Repeat all of the items below with their requests, shifting every coordinate in the answers by adding 48, and leave out the pictures.

+--

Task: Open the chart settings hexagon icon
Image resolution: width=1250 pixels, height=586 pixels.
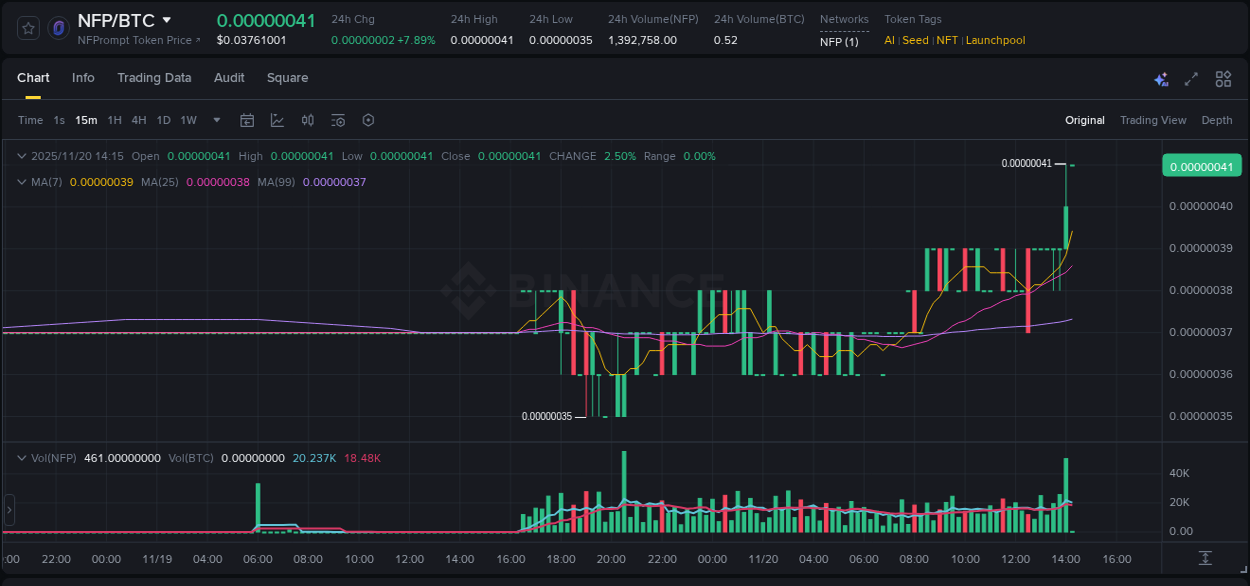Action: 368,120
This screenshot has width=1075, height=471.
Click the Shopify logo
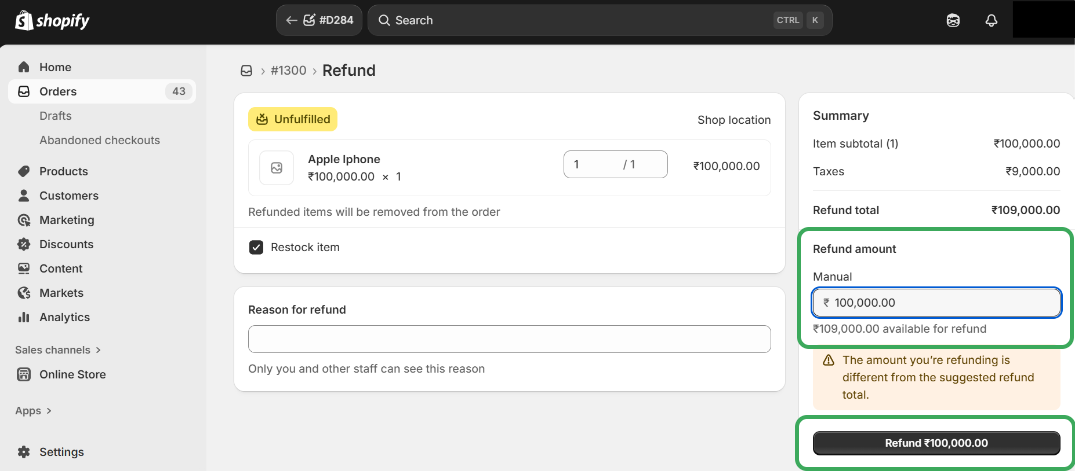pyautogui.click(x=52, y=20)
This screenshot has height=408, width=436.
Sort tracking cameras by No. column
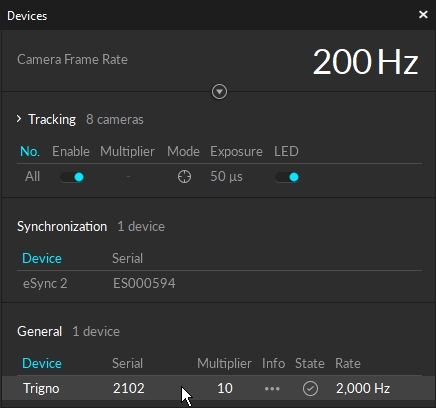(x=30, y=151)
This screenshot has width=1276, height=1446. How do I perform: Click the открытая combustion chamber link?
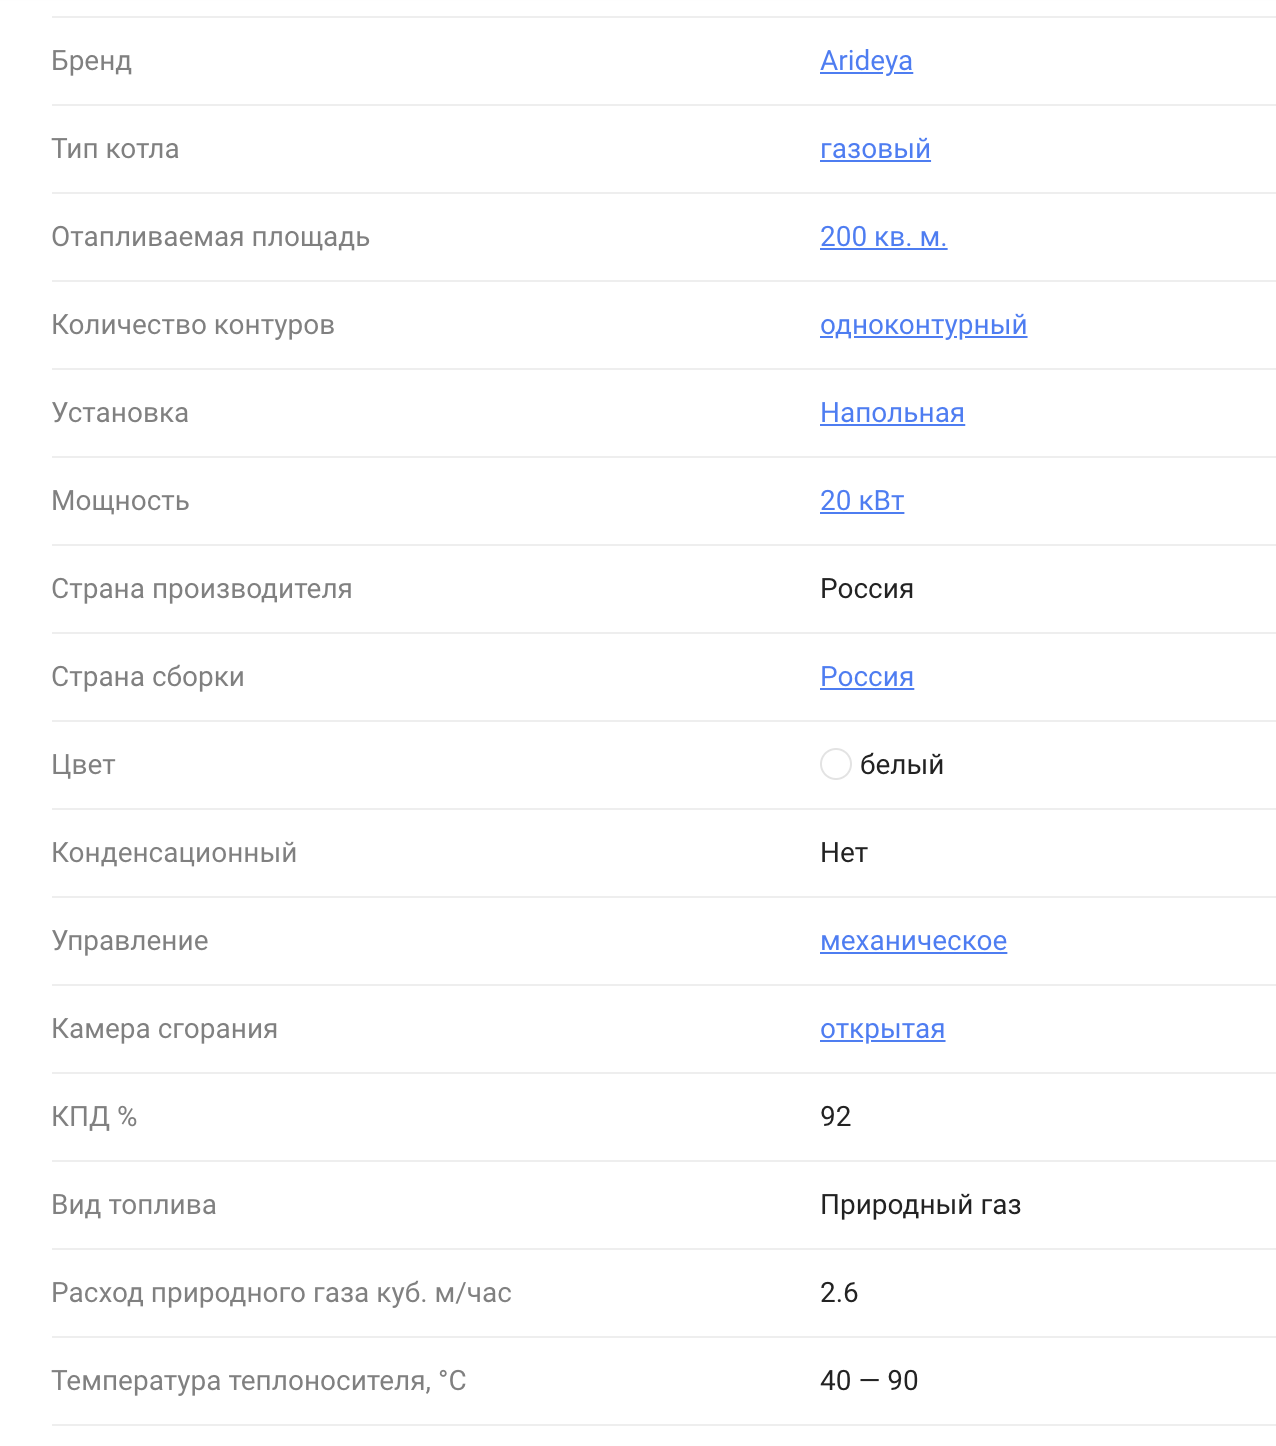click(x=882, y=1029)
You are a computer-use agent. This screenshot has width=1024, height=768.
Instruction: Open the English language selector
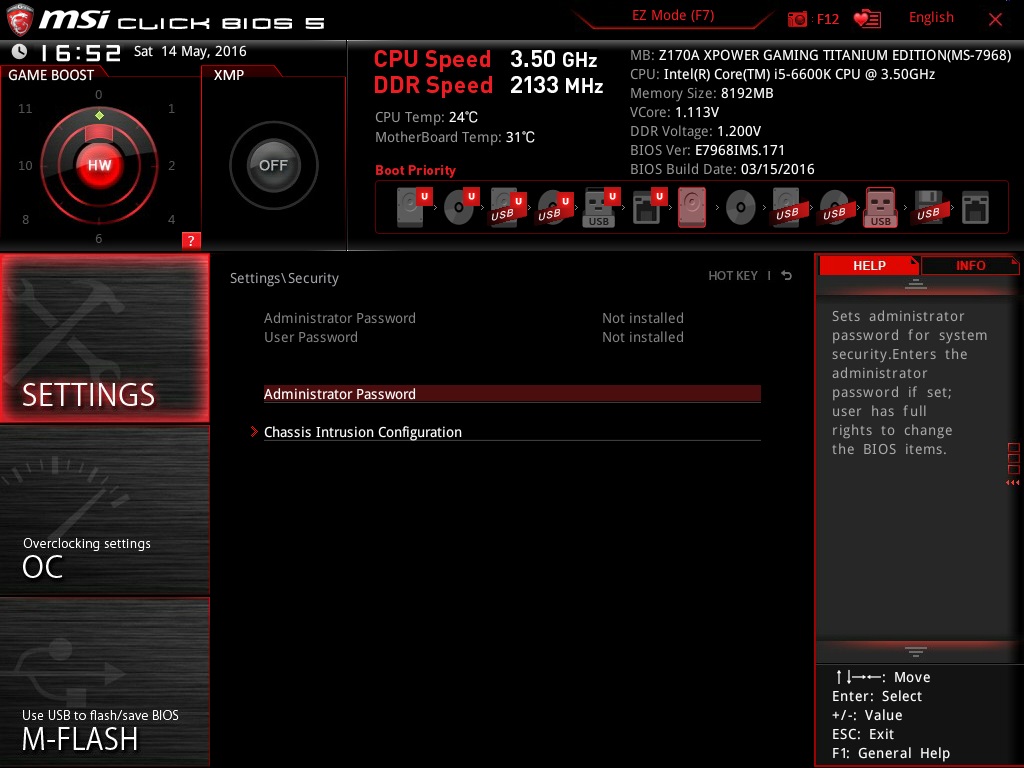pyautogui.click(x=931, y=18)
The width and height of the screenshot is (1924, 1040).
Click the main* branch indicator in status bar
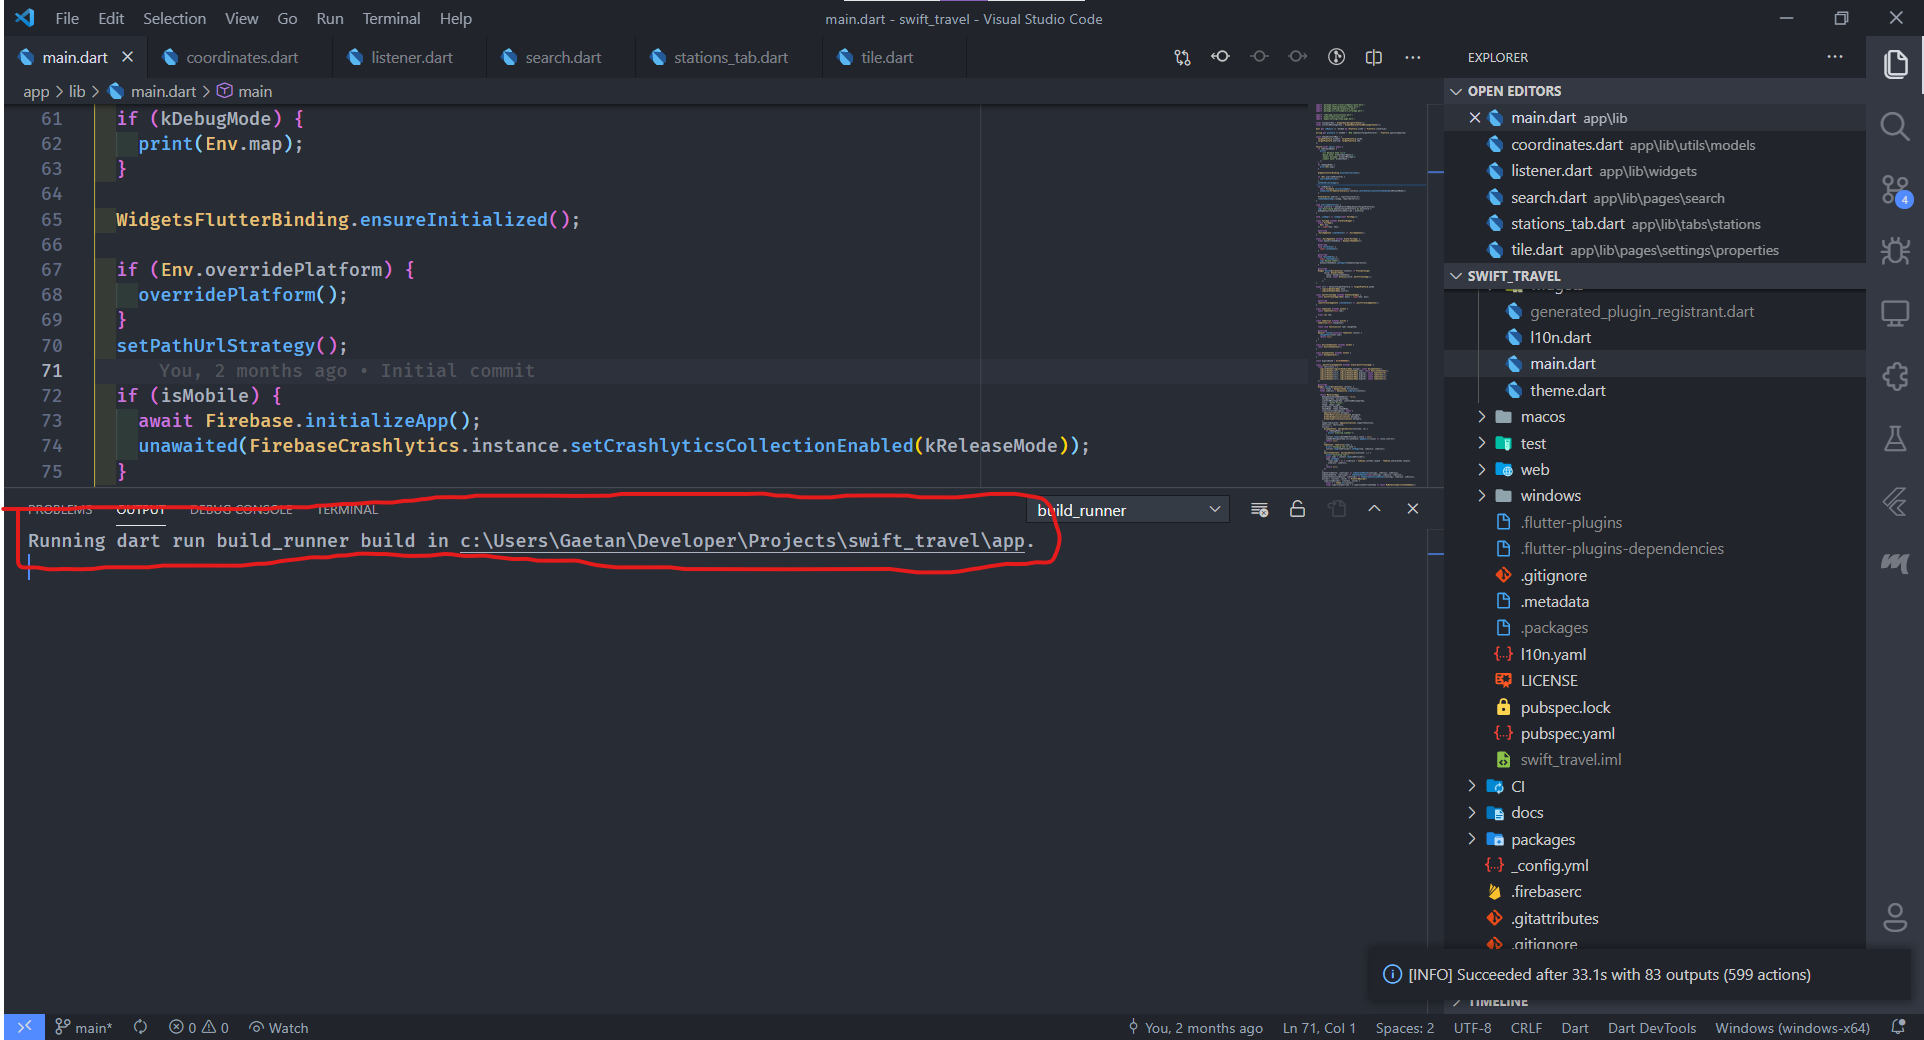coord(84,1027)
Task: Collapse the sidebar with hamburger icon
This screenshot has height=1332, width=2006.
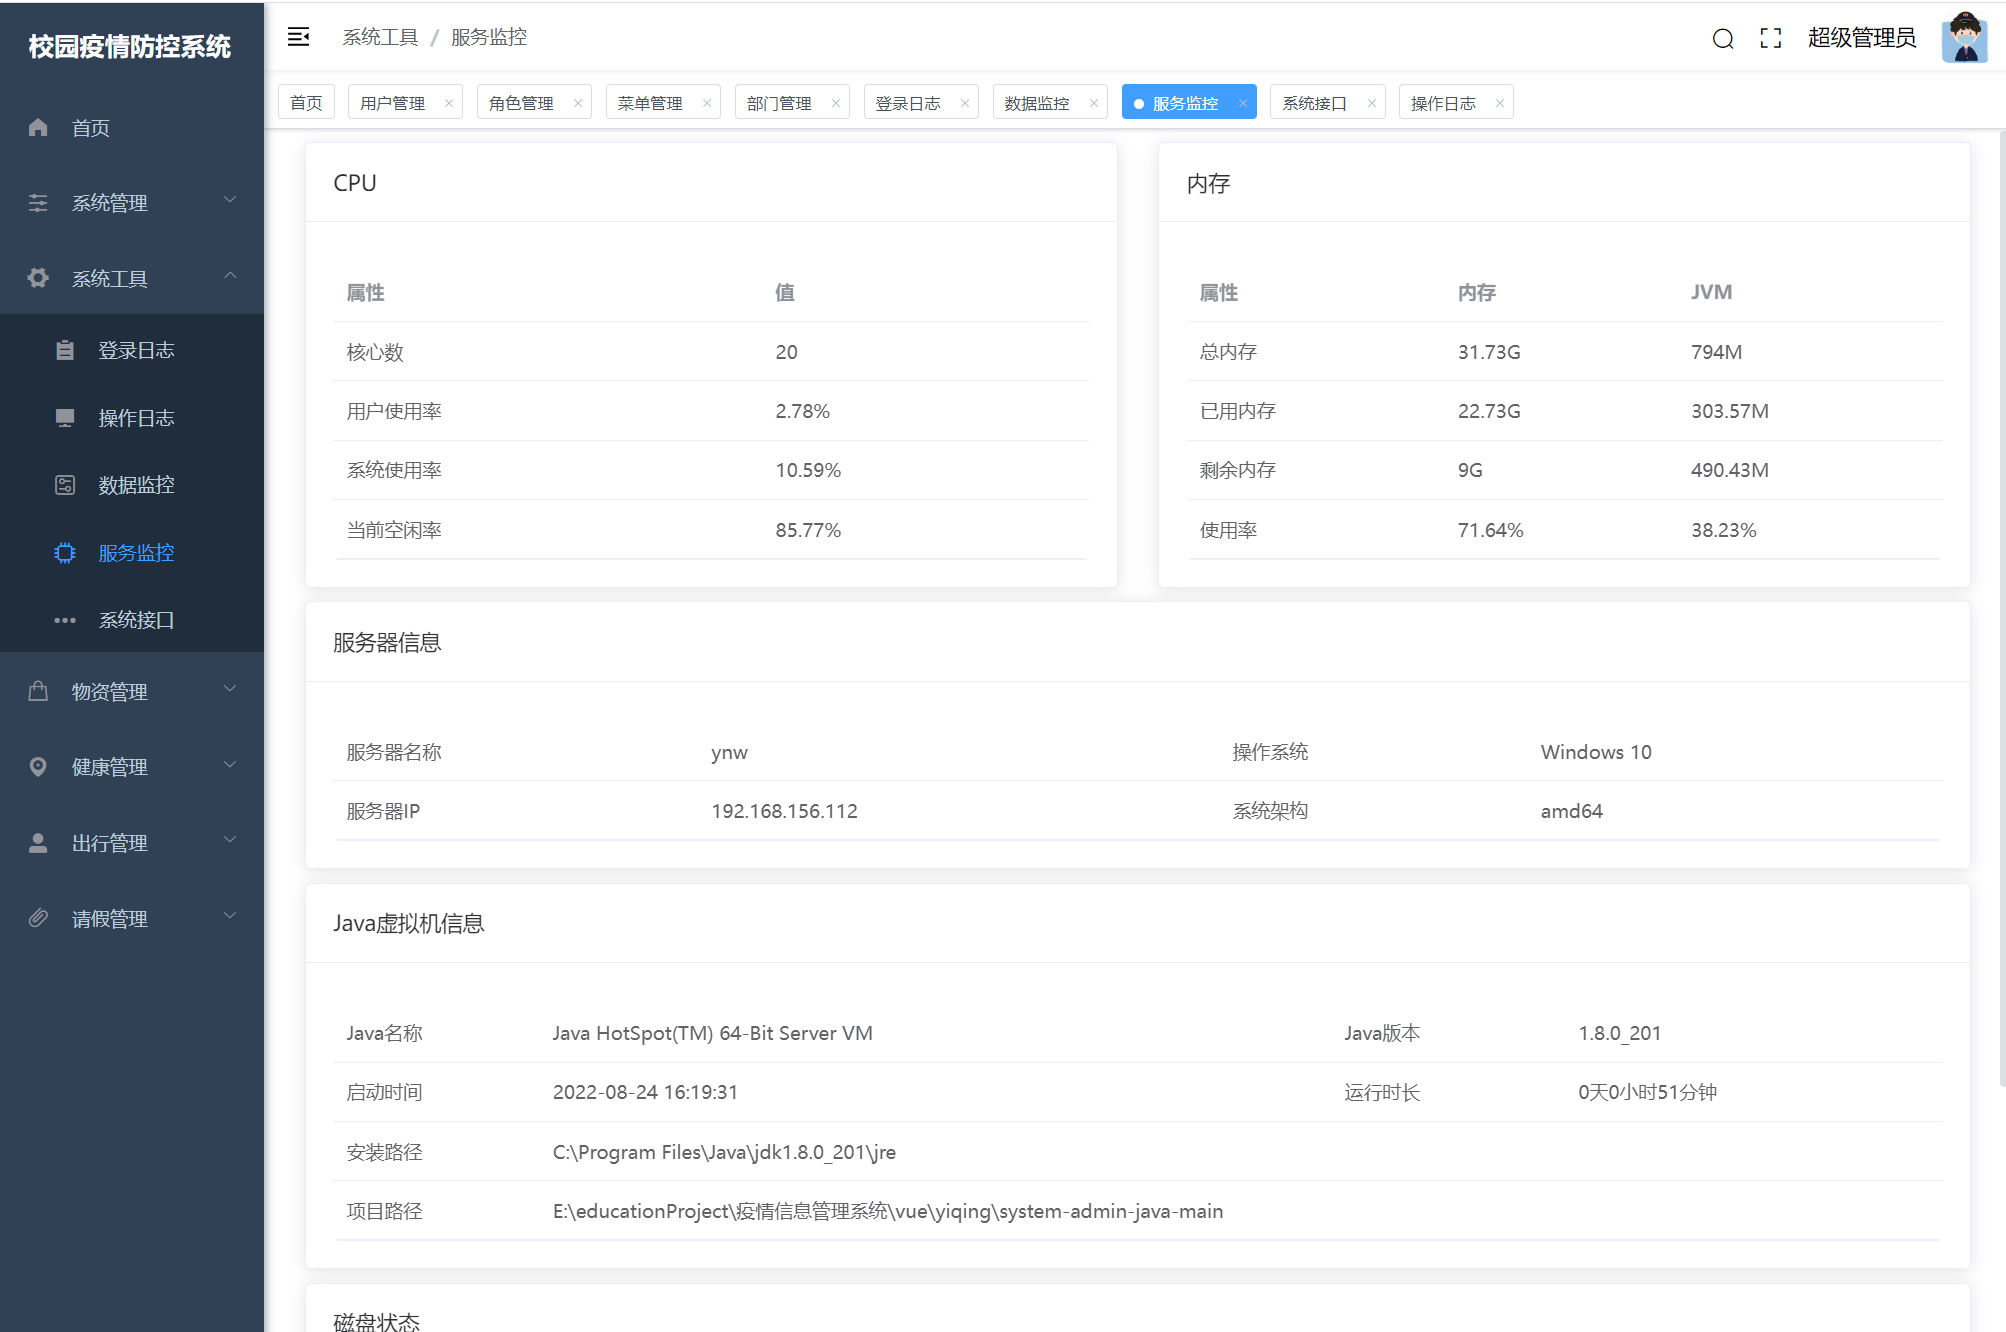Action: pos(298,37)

+--

Expected output:
Task: Open the chart settings hexagon icon
Image resolution: width=1250 pixels, height=586 pixels.
Action: 416,168
This screenshot has width=1075, height=471.
Click the Shopify logo
pyautogui.click(x=100, y=68)
This screenshot has height=408, width=436.
Sort tracking cameras by No. column
(x=78, y=199)
This screenshot has width=1276, height=1446. How do I perform: Click the открытая combustion chamber link?
click(x=930, y=1077)
You are a computer-use agent. This screenshot has width=1024, height=768.
Instruction: Open the English language selector
pyautogui.click(x=979, y=66)
The width and height of the screenshot is (1924, 1040).
Click the main* branch indicator in status bar
coord(132,1075)
Task: Collapse the sidebar with hamburger icon
This screenshot has height=1332, width=2006.
Action: pos(346,85)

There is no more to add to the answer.